Bei der Altersvorsorge besteht Handlungsbedarf, dies ist unbestritten. Die im Raum stehenden Reformentwürfe lassen jedoch daran zweifeln, ob man damit in der Lage ist, die künftigen Herausforderungen konsequent anzugehen. Dabei gäbe es durchaus griffige Massnahmen, um das Sorgenkind Altersvorsorge auf den richtigen Weg zu bringen.

Im Rahmen von Zukunft Ostschweiz 2019 haben wir uns dem Schwerpunktthema Vereinbarkeit Familie und Beruf gewidmet. Im Vordergrund stand dabei der Fachkräftemangel. Wir haben aufgezeigt, dass das Näherrücken der geburtenstärksten Jahrgänge der 1960er-Jahre, der sogenannten Babyboomer, an das Pensionierungsalter den ohnehin schon bestehenden Mangel an Fachkräften noch verstärken wird. Durch eine bessere Vereinbarkeit von Familie und Beruf kann die Erwerbsbeteiligung erhöht und somit auch dem Fachkräftemangel entgegengewirkt werden. Doch die bevorstehende Pensionierung der Babyboomer hat auch eine andere Seite: Immer weniger Personen im erwerbsfähigen Alter stehen einer noch stark steigenden Gruppe von Menschen im Pensionsalter gegenüber. Damit diese ihren verdienten Lebensabend in Würde verbringen können und damit auch künftige Generationen dies noch können, braucht es wesentliche Korrekturen bei der selbst etwas in die Jahre gekommenen Schweizer Altersvorsorge. Die Politik weiss dies, handelt aber nicht.

Die Rechnung geht nicht mehr auf …

Doch was ist genau passiert? Die AHV wurde 1948 eingeführt und bildet die erste der drei Säulen der Schweizer Altersvorsorge. Ihre Idee ist bestechend einfach: Die jeweils arbeitende Generation zahlt über Lohnbeiträge die Renten der Pensionierten – das Umlageverfahren. Rentenalter war damals 65 für beide Geschlechter. Weder an die steigende Lebenserwartung noch an den allgemeinen gesundheitlichen Zustand wurde das Rentenalter angepasst. Im Gegenteil: Das Renteneinstiegsalter für Frauen wurde gar auf 62 reduziert, dann in langwierigen politischen Prozessen wieder auf 64 erhöht. Das System funktioniert jedoch nur so lange, wie sich die arbeitstätige Generation sicher sein kann, dass die nächste Generation für sie dasselbe tun wird; der Generationenvertrag entsteht. 1948 finanzierten 100 Personen im erwerbstätigen Alter rund 15 im Ruhestand.
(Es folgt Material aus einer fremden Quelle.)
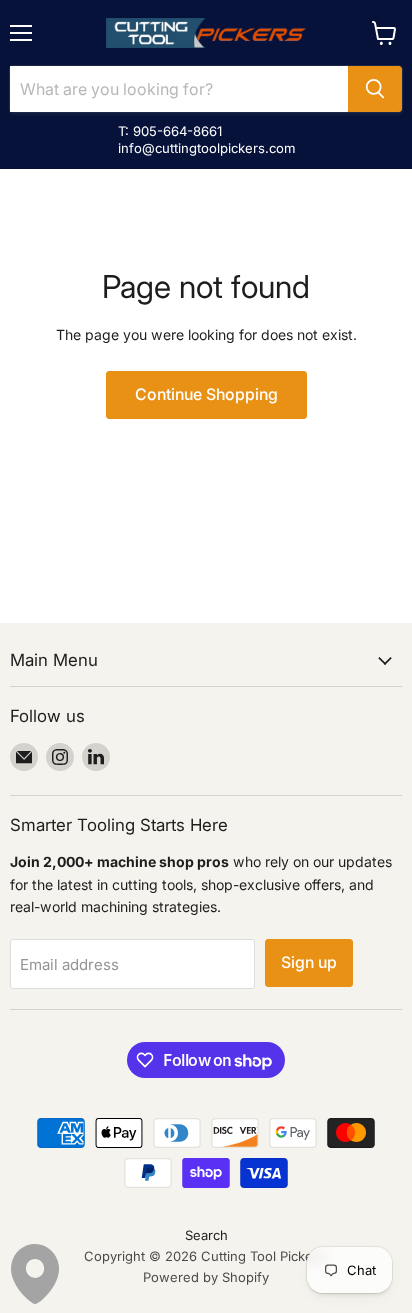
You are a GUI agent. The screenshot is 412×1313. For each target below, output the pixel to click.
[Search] (375, 89)
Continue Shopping (206, 394)
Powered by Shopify (206, 1277)
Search (206, 1235)
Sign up (309, 962)
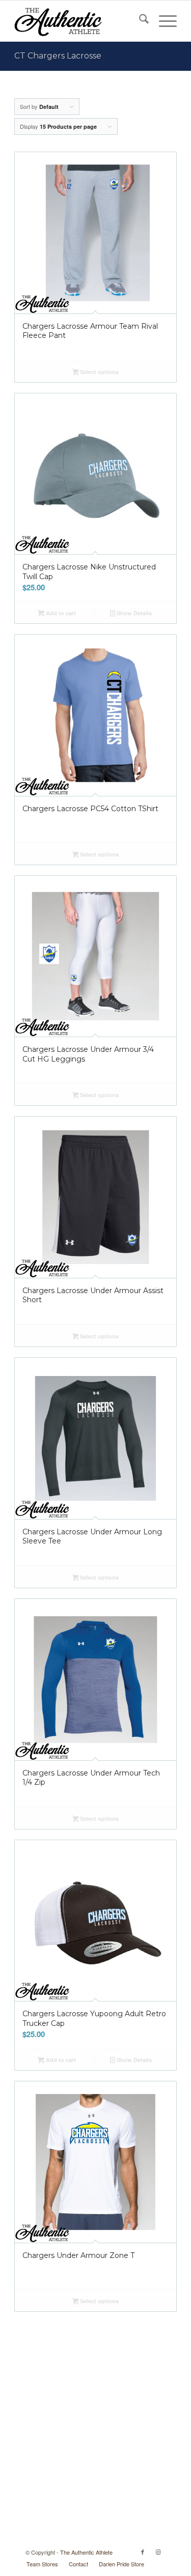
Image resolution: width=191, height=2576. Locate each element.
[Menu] (163, 21)
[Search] (139, 21)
Heute finanziert die Erwerbsbevölkerung doppelt so viele Rentner, 2050 werden es mehr als dreimal so viele sein. Denn wir werden nicht nur immer älter, gleichzeitig zeugen wir auch immer weniger Kinder. Am deutlichsten zeigt sich diese Entwicklung wiederum an der Generation der Babyboomer: Als diese zwischen 1985 und 1994 in den Arbeitsmarkt eintrat, traten jährlich rund 31 000 Personen mehr in den Arbeitsmarkt ein als aus, was die Finanzierung der AHV garantierte. Wenn dieselbe Generation nun 2025 bis 2034 in den Ruhestand geht, so wird die Schweiz das Gegenteil erleben: Per Saldo verlassen über 30 000 Personen den Arbeitsmarkt pro Jahr. Wie finanziert eine kleiner werdende Anzahl Erwerbspersonen eine rasant ansteigende pensionierte Bevölkerung und hält damit den ­Generationenvertrag ein? Die Rechnung geht, unter den statischen Annahmen der 1948 eingeführten AHV, nicht mehr auf.

… nicht nur bei der AHV

Die Entwicklung der Lebenserwartung ist durchaus erfreulich: Wir leben länger, wir leben besser und gesünder. Wir arbeiten bezogen auf unsere Lebenszeit deutlich weniger lang und geniessen das Leben deutlich länger: Momentan werden wir pro Jahr etwa zwei Monate älter. Doch wenn wir immer weniger arbeiten im Vergleich zum Ruhestand, dann zahlen wir relativ gesehen auch weniger in die Pensionskasse ein – die zweite Säule der Schweizer Altersvorsorge. Diese wurde 1985 als obligatorisch erklärt, man rechnete damals mit 15 Jahren Ruhestand pro Rentner, heute sind es im Schnitt 20. Im Gegensatz zur AHV basiert die 2. Säule auf dem Kapitalverfahren: Das Geld wird nicht umverteilt, sondern für jeden Einzelnen im Kollektiv angelegt, und das Kapital wirft Zinsen ab. Nun definiert jedoch das Gesetz, dass bei Rentenantritt pro Jahr 6,8% des obligatorisch einbezahlten Pensionskassenkapitals als Rente ausbezahlt werden müssen. Für eine Pensionskasse impliziert dies, dass sie mit dem Kapital eine Rendite von rund 4,8% erwirtschaftet. Doch seit der Finanzkrise wirft Kapital nicht mehr so ohne Weiteres Zinsen ab: Es ist das Zeitalter der Tief- und Negativzinsen angebrochen. Als die Politik 2004 den Mindestumwandlungssatz auf eben jene 6,8% festlegte, konnte natürlich noch niemand ahnen, dass ein paar Jahre später eine Schweizer Bundesobligation negative Erträge liefern würde. Doch auch hier gilt: Mit den damals getroffenen Annahmen lässt sich heute nicht mehr viel anfangen, weder mit der Verzinsung noch der Lebenserwartung.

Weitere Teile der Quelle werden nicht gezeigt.